The only constant in life is 'change', and the demographic landscape of the world has been one of the oldest contenders to this phenomenon. Migration history is a veritable repository of interesting examples of human migration, which have spurred watershed events, sometimes rocking many a nation and its people. Undoubtedly, this has impacted the physical and mental health of people who are caught in the clutches of such 'changes'.
AdvertisementHuman traffic across the globe has seen an upward trend in the years making the world a borderless entity. In today's dynamic world where people of different culture, faith and background cohabit, sharing similar environments, it is bound to influence their mental health in different ways. Immigrant population in the world, especially in the economically developed countries is believed to have hit an all-time high.

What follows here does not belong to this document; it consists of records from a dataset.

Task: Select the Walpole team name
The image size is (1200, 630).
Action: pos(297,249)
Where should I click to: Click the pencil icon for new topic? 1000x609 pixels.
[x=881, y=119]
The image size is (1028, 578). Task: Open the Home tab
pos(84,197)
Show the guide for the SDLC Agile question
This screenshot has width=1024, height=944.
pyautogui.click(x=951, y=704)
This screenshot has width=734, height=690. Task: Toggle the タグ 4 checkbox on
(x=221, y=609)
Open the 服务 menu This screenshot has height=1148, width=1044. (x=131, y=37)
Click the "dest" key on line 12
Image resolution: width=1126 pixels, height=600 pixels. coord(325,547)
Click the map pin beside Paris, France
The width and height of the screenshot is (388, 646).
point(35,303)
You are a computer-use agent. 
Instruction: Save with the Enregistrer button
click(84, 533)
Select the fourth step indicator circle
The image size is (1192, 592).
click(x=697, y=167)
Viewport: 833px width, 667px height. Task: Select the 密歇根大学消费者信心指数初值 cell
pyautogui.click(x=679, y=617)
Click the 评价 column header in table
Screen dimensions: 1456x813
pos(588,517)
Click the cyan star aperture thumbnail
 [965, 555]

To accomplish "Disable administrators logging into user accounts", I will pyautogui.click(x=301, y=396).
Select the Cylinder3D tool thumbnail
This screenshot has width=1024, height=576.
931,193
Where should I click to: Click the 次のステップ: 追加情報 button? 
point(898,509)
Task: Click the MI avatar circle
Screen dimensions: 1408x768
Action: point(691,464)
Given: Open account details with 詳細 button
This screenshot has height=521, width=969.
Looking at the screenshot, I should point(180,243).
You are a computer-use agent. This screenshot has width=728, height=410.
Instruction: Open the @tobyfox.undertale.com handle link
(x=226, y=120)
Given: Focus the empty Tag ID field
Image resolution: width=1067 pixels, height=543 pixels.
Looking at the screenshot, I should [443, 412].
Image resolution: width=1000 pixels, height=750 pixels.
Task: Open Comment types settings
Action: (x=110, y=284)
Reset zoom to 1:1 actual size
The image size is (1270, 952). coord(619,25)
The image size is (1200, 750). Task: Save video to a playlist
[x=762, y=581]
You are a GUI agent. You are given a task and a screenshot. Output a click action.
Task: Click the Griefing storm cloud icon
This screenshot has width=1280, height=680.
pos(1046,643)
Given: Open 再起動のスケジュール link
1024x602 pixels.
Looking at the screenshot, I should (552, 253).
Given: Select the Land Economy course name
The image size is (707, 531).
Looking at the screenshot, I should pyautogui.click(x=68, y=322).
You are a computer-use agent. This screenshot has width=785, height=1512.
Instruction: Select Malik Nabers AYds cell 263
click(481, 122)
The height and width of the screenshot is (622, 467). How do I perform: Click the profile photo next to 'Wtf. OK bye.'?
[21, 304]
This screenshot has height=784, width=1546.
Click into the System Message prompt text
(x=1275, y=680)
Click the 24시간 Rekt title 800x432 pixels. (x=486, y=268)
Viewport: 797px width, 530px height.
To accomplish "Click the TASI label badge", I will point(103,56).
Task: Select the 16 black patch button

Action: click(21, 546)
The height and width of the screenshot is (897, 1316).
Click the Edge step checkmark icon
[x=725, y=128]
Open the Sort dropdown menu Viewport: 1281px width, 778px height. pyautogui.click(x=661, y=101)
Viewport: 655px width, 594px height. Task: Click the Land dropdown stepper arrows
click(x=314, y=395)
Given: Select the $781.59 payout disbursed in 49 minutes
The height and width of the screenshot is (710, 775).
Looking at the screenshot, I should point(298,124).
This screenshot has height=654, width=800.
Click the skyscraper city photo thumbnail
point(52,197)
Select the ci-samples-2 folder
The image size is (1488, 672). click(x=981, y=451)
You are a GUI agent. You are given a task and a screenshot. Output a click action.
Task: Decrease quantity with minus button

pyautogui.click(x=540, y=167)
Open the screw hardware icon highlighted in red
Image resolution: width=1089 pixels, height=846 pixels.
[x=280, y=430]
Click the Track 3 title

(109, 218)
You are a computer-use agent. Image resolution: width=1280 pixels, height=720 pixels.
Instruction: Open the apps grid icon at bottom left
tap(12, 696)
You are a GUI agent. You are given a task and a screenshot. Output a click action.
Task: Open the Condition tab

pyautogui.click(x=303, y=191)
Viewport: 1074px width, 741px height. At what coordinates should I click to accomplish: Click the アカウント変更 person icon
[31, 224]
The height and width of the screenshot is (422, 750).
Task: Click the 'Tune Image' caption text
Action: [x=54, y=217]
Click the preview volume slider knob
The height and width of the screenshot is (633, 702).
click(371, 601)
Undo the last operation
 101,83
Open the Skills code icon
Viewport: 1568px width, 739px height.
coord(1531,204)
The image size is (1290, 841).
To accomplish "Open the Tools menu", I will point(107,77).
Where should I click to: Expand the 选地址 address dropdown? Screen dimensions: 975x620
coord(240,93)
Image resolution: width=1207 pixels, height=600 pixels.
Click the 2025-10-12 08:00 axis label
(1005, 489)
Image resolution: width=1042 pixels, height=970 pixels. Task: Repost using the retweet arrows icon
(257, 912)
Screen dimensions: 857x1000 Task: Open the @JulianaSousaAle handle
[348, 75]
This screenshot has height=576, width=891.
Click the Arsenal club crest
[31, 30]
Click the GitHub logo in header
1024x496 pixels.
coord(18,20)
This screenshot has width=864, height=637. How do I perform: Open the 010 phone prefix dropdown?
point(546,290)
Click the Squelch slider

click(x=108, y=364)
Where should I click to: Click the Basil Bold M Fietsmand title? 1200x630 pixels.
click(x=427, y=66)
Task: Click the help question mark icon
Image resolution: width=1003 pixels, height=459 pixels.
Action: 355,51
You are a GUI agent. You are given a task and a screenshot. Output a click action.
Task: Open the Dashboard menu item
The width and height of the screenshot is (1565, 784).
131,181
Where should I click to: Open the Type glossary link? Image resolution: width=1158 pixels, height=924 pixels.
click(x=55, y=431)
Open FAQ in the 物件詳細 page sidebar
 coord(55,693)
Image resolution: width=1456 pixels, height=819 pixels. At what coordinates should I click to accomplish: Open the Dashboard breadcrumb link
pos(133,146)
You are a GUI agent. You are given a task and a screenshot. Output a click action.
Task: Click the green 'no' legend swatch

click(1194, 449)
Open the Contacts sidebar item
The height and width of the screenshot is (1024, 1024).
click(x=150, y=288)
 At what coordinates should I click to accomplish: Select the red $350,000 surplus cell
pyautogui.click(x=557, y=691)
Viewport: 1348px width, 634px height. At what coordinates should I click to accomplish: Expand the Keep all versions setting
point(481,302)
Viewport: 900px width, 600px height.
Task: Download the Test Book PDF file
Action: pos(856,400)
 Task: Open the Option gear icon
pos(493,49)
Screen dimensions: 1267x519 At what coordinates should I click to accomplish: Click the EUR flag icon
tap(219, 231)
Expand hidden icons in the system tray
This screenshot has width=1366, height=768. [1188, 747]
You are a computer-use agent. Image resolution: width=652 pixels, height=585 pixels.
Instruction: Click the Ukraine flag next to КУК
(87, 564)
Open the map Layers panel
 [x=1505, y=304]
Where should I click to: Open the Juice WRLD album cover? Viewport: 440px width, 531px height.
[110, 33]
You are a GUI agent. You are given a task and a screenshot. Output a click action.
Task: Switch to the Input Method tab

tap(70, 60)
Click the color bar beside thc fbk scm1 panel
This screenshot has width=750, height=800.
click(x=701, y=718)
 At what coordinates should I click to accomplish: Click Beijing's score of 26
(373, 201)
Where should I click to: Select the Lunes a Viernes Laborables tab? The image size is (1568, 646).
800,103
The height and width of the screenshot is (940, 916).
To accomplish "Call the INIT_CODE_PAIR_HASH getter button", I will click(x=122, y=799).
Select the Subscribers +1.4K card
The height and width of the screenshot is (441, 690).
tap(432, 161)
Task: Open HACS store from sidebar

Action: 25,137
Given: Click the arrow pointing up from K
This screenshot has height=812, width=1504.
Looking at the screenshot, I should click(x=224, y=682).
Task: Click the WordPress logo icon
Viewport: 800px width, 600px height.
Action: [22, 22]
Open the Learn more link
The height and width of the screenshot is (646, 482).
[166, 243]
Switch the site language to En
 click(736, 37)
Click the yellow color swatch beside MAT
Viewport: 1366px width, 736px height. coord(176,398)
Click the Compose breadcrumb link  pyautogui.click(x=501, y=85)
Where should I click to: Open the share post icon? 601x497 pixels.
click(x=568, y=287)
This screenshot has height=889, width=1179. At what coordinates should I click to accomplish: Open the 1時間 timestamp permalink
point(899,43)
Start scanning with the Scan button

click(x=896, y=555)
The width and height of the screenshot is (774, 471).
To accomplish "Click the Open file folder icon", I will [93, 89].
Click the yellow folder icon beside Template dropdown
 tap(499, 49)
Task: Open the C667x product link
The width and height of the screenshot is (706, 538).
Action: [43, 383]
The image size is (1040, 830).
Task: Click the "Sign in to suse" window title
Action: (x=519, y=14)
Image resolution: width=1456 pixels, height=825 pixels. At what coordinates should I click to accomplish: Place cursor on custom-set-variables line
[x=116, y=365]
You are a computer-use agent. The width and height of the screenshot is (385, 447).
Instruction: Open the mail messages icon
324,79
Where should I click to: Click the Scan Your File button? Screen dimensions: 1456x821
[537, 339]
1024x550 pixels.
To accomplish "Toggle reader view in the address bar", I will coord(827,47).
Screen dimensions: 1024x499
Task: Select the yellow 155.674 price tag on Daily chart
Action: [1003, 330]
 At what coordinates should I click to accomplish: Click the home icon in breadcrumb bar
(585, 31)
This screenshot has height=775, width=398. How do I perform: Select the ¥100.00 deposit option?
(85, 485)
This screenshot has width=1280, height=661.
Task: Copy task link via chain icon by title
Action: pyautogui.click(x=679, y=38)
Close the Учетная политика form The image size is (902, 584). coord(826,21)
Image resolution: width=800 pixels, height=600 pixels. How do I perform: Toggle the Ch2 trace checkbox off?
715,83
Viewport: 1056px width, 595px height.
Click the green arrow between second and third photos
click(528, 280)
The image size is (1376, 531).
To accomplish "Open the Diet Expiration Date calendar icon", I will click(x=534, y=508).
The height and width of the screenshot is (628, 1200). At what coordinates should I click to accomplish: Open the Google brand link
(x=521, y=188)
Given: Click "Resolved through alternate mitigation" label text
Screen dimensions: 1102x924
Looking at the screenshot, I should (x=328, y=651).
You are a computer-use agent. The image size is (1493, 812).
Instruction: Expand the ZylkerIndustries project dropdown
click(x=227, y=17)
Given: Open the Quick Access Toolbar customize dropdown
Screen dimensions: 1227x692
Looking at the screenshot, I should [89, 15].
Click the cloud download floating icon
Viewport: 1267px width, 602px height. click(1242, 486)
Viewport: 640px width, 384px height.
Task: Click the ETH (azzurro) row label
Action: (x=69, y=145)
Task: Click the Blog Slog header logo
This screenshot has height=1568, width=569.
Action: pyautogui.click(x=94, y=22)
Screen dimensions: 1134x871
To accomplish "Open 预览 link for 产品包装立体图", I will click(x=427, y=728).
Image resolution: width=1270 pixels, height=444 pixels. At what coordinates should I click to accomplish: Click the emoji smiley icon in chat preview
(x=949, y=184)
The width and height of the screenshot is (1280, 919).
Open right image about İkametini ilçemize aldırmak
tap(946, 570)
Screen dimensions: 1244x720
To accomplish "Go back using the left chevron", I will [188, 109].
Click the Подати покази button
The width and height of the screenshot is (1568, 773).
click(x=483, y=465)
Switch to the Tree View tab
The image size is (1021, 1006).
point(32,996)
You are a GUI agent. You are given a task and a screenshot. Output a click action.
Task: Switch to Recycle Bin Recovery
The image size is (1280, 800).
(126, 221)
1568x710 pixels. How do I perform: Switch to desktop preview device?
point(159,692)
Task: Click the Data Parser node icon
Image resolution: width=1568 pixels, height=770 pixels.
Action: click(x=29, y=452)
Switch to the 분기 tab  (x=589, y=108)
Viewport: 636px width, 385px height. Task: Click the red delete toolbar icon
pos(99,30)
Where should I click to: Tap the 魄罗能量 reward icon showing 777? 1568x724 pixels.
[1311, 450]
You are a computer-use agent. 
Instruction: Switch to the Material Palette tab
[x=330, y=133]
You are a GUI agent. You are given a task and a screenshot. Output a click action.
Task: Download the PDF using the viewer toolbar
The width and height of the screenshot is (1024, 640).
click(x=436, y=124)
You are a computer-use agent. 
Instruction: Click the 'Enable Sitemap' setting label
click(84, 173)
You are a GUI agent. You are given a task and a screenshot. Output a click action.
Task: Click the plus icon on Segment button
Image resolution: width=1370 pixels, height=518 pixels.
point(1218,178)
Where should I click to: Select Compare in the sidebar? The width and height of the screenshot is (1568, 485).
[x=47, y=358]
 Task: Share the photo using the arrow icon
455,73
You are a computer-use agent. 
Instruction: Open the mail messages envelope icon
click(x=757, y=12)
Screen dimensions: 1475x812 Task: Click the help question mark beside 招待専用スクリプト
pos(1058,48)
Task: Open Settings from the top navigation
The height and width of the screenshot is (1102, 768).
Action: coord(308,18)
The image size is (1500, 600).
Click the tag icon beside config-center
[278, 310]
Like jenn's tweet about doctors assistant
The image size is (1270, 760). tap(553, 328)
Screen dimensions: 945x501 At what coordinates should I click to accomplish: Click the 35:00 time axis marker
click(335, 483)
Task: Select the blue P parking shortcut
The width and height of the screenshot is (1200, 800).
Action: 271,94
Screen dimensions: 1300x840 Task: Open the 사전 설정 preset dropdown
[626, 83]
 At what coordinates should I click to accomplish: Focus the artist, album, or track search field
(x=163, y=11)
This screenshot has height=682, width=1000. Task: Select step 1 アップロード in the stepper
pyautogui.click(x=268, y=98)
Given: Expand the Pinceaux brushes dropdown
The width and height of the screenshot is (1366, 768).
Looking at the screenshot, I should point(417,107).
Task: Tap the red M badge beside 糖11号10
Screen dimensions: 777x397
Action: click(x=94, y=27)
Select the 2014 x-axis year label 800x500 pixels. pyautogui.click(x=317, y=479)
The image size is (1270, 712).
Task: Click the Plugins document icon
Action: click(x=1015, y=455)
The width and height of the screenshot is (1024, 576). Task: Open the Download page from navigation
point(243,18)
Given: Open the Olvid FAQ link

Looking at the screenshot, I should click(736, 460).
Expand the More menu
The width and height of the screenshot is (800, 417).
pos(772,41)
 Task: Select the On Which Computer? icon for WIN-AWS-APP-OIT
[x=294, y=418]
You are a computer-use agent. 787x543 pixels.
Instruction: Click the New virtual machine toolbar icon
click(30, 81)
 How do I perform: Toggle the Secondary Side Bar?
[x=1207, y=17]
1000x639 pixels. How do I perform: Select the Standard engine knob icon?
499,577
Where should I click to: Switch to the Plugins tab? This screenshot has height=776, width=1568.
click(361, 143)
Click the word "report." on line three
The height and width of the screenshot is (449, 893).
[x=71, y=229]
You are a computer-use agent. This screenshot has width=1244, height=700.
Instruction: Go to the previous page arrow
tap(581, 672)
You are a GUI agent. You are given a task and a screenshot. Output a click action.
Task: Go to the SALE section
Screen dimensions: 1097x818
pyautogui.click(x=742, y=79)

According to the statistics provided by the World Health Organization, one in every 35 persons is an Immigrant. A 2006 report has estimated the number of immigrants in the United States at 37.5 million. The World Federation of Mental Health (WFMH) urges that 'Inter-cultural Understanding Crucial to Promote Mental Health'. The initiative spearheaded by WFMH as part of the objectives for World Mental Health seeks to create awareness about the relationship between culture, race, and ethnicity on mental health in a changing world.
Transcultural Mental Health
Research in the past few years has highlighted the cultural influences on personality and its bearing on mental health. In the face of a truly globalized world, 'transcultural mental health services' needs adequate focus, especially in the approach adopted by patients to seek assistance for mental health ailments.
Some of the examples of such influences of culture and religion on approaches to mental health problems are evident in certain underprivileged corners of the world, where mental illness is still considered a stigma. In certain remote pockets of India, religious practices still rule in the name of warding off evil spirits from the 'supposedly possessed'; in actuality they are people who are mentally ill and would get better with treatment. The cultural leanings are so strong that it demands a different approach by mental health services to address such mental health issues. In order to do so, the specialist needs to be armed with the knowledge of the culture and diversity of the people in question, so that the solution is custom-made rather than a standard approach which might not provide the desired result.
The objectives of the WHO for World Mental Health will hinge on culture and diversity and its influence on mental health with specific relevance to the following topics:
• label and communicate distress;
• explain the causes of mental health problems;
• perceive mental health providers; and
• Utilize and respond to mental health treatment.
Cultural Competence - World of Good for Mental Health Services
Upon scratching the surface, it has to come to light that even the countries that value culture and diversity, could not boast of well-honed, tailor-made mental health services. This was because mental health professionals did not possess adequate knowledge about the cultural background, religion, spirituality, and customs of their immigrants, in order to provide a holistic mental health solution. The absence of formal training for mental health professionals in 'cultural competence' proved to be one of the greatest barriers to achieving mental health objectives in the world.
The WFMH opines that including 'cultural sensitivity' training during the training phase will help overcome existing challenges in mental health in a changing world. If the training is imparted in multicultural settings, mental health professionals can better chart out the patients' profile before they draw out a treatment plan. Just as family background, gender, sexual orientation formed important parameters in mental health assessment, adequate knowledge of culture, race, and religion should form the backbone of mental health treatment services.
The mental health of people caught in the wake of natural disasters is another preoccupation among mental health experts world-wide. In the US, these studies are of particular relevance, post Katrina. During such times, the importance of transcultural knowledge will be a shot in the arm to assist people grappling different forms of mental ailments.
The initiative of this world mental health day is a step in the right direction of ensuring better psychological care amid a transcultural environment.